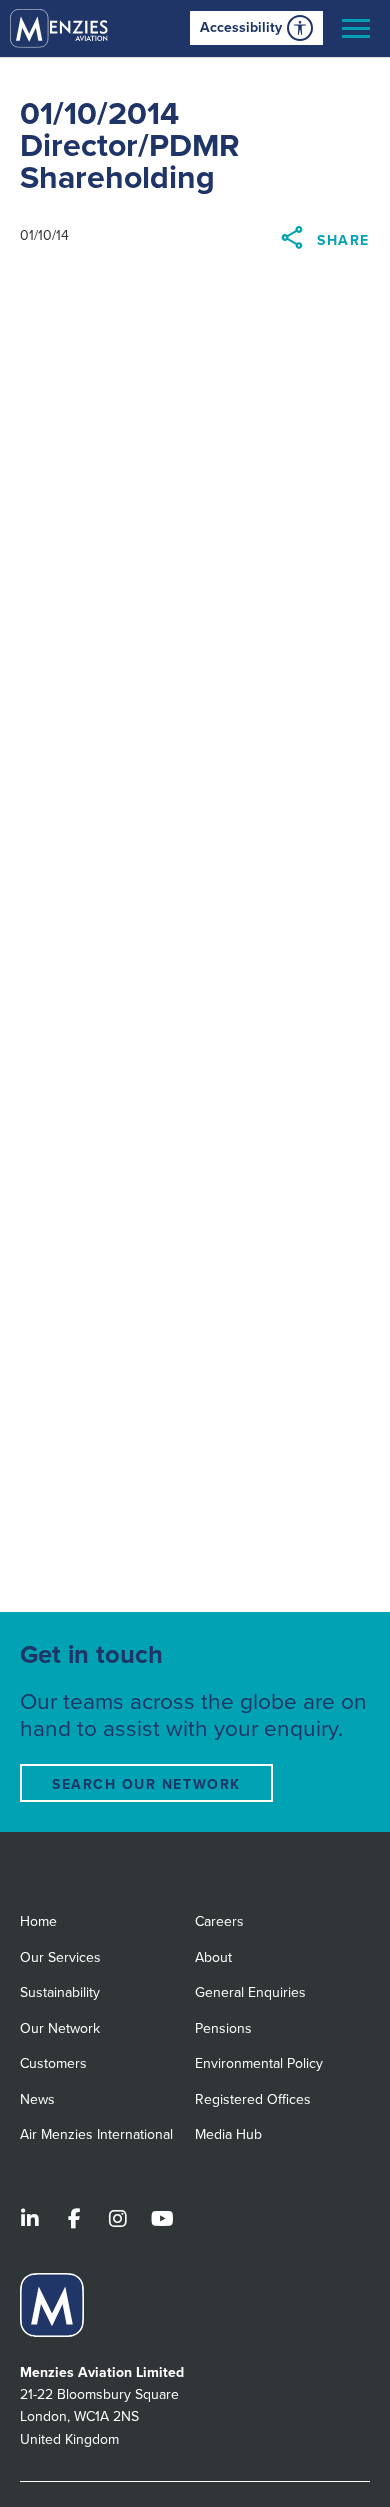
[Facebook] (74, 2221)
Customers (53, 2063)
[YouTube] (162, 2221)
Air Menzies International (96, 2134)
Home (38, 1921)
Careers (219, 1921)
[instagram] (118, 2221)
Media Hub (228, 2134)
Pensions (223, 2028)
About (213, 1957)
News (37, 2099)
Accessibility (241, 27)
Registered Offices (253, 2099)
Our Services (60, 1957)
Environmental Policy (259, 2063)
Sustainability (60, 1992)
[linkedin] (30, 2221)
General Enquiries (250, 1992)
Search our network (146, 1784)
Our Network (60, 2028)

* * *

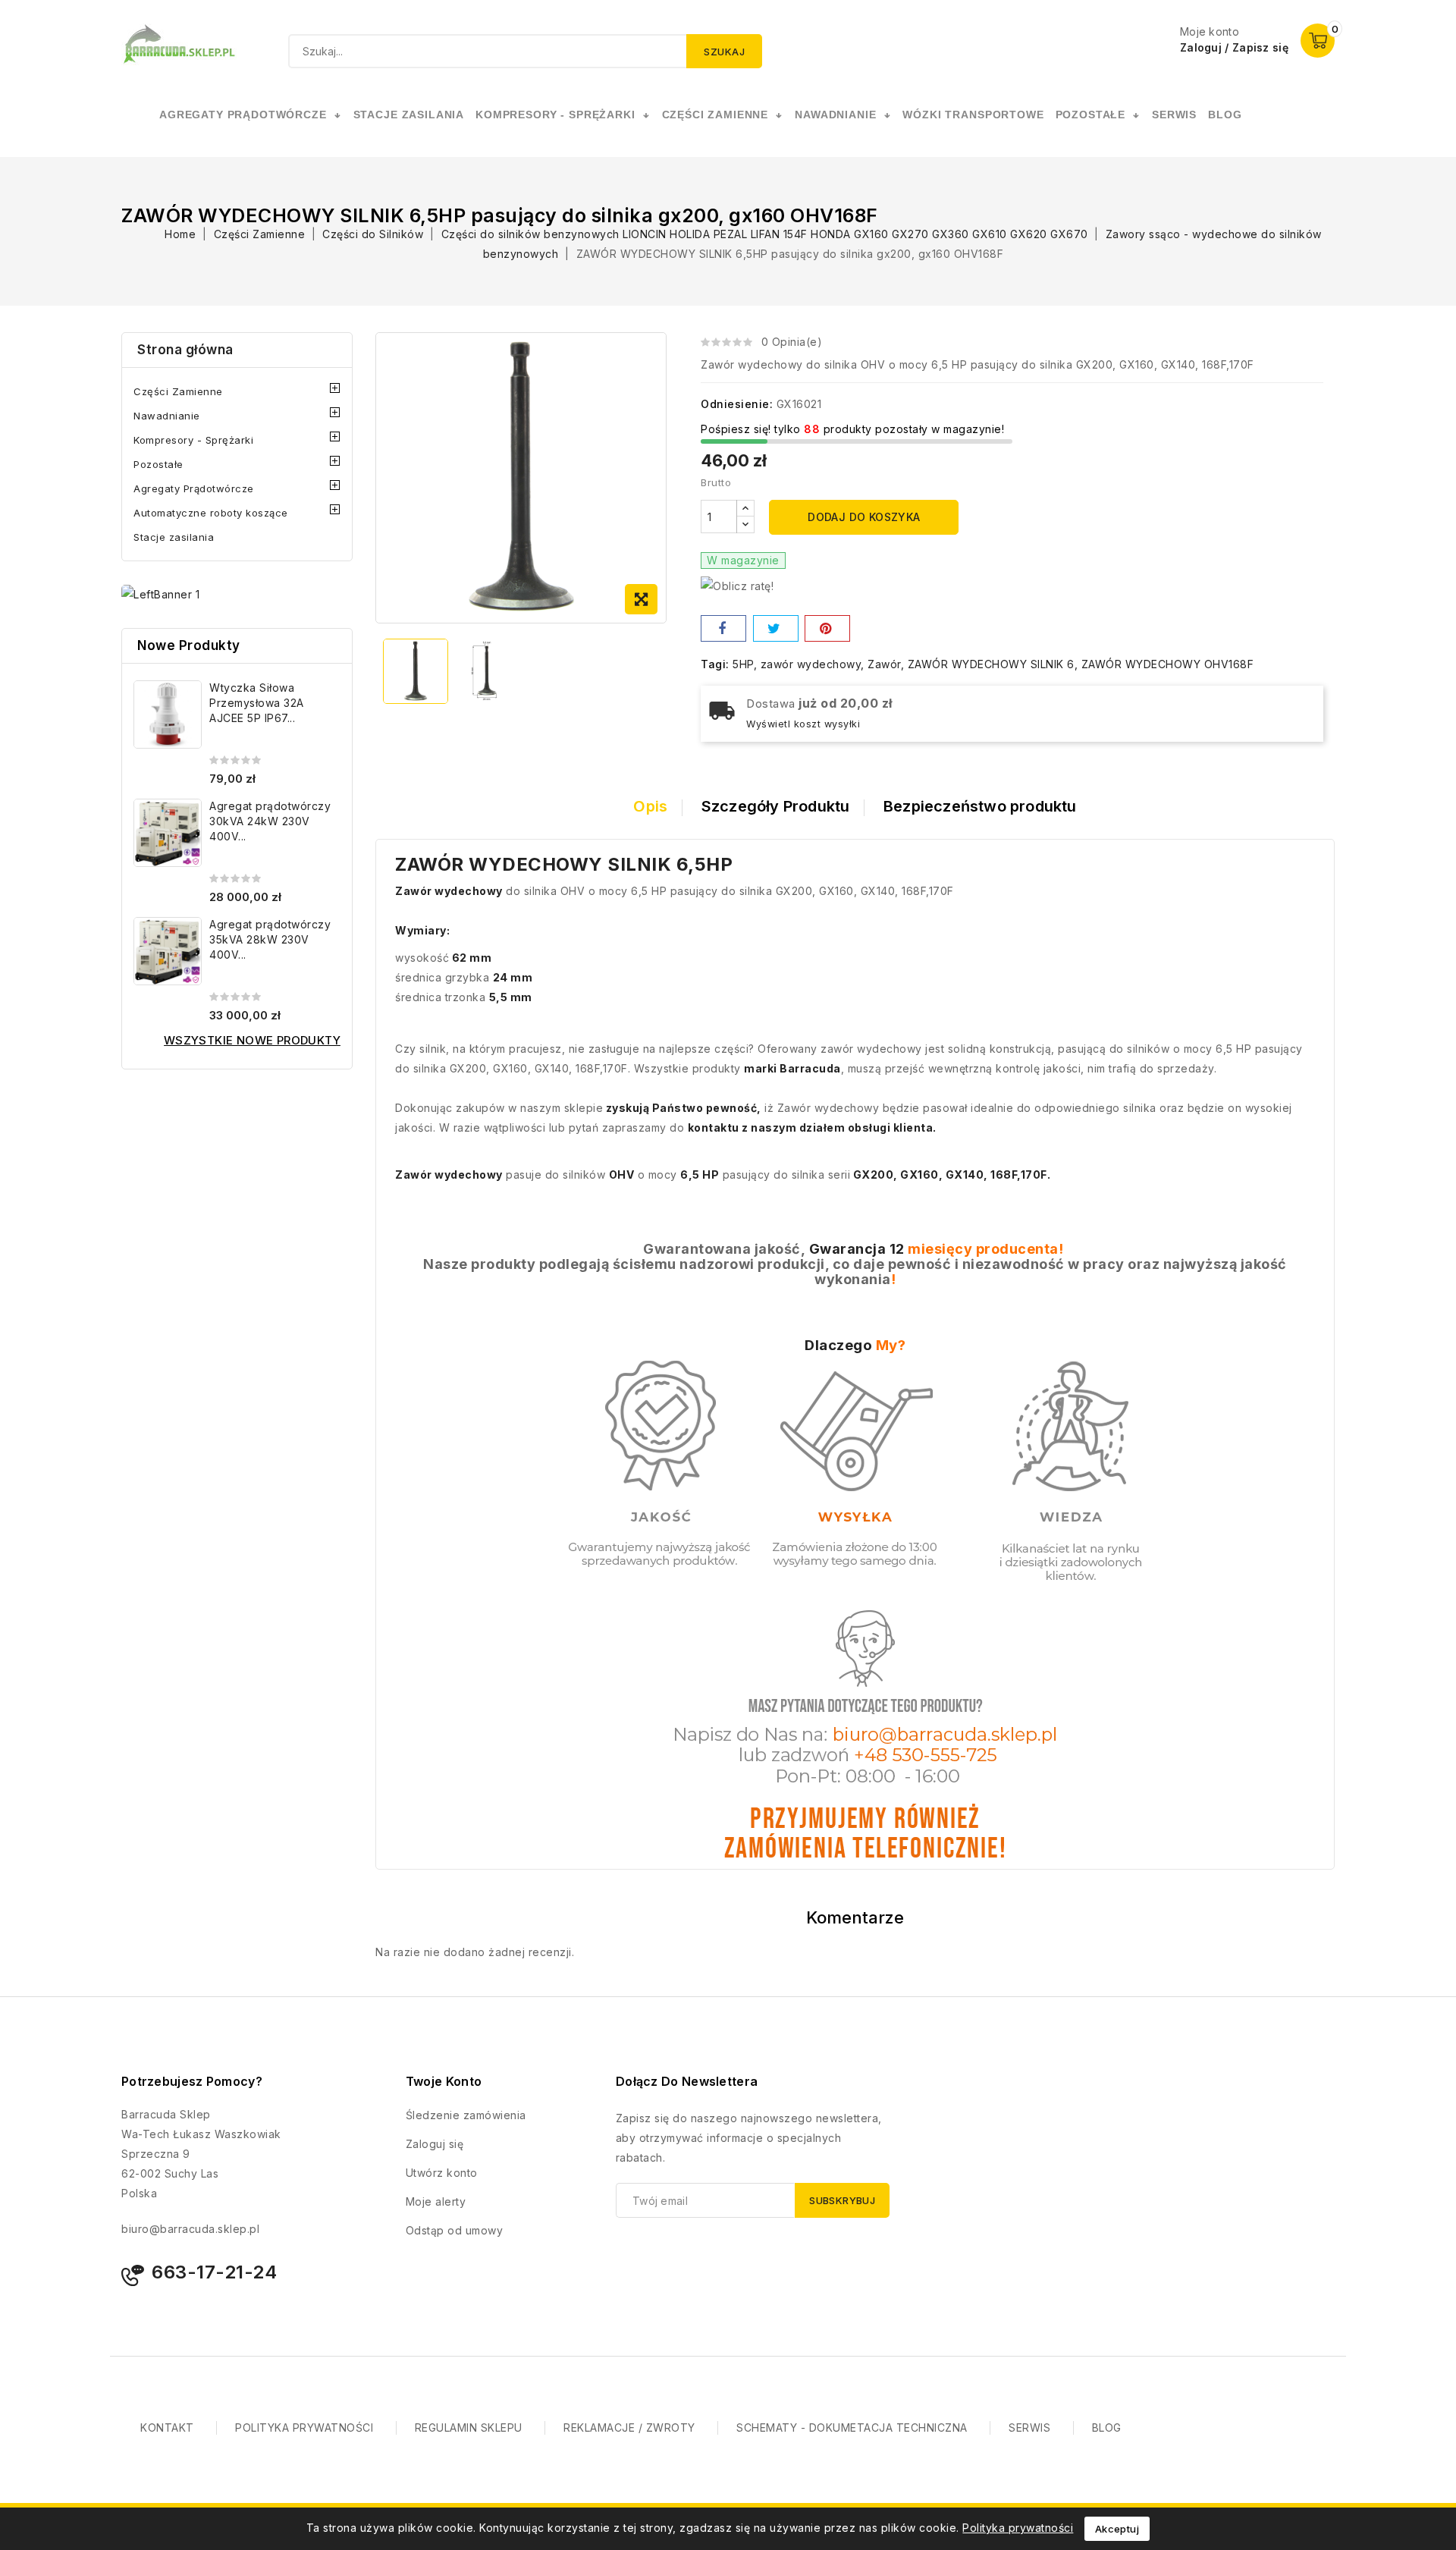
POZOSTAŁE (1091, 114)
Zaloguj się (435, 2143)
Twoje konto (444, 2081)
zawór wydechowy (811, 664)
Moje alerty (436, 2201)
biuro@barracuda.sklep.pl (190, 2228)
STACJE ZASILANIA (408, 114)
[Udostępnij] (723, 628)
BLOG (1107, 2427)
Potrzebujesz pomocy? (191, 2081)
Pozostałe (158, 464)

TASK REQUIREMENTS = Taking the line with "[instagram] (118, 2221)" as the first and the line with "Our Network (60, 2028)" as the last, retype that stretch of the data above exactly, with no other lines.

SOLUTION FOR THIS TASK =
[instagram] (118, 2221)
Media Hub (228, 2134)
Pensions (223, 2028)
About (213, 1957)
News (37, 2099)
Accessibility (241, 27)
Registered Offices (253, 2099)
Our Services (60, 1957)
Environmental Policy (259, 2063)
Sustainability (60, 1992)
[linkedin] (30, 2221)
General Enquiries (250, 1992)
Search our network (146, 1784)
Our Network (60, 2028)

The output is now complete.